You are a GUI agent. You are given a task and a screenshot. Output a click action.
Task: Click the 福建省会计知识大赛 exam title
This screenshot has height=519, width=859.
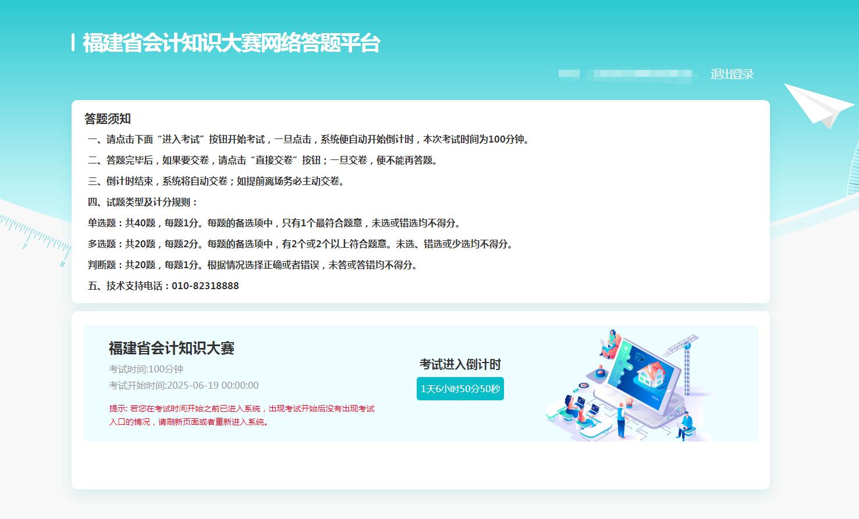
########################################
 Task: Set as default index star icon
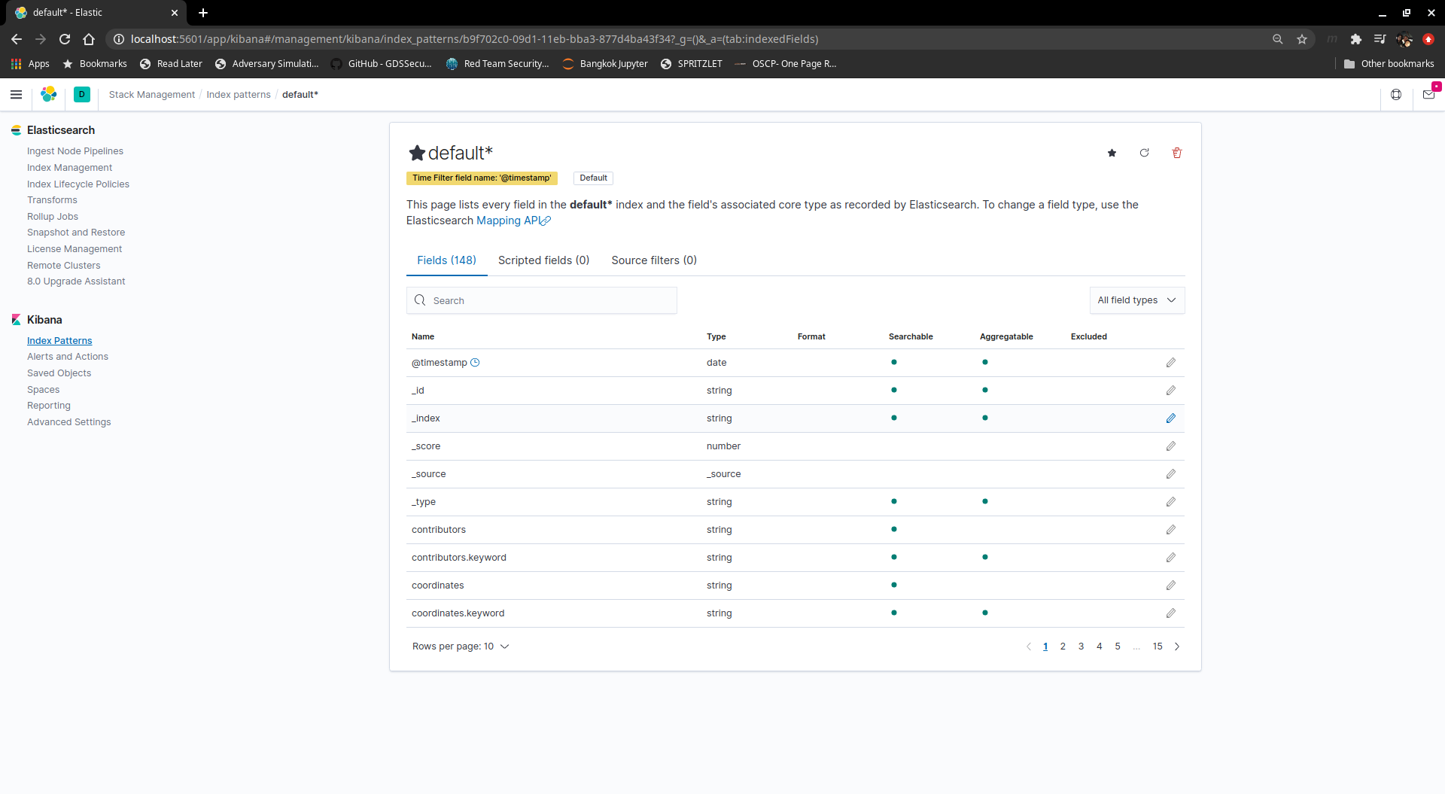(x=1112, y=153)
########################################
### AIM OF THE TASK
For each line above that contains the word "screenshot", copy that line.

### THE ANSWER
You are a GUI agent. You are given a task and a screenshot. Output a click action.
This screenshot has height=519, width=859.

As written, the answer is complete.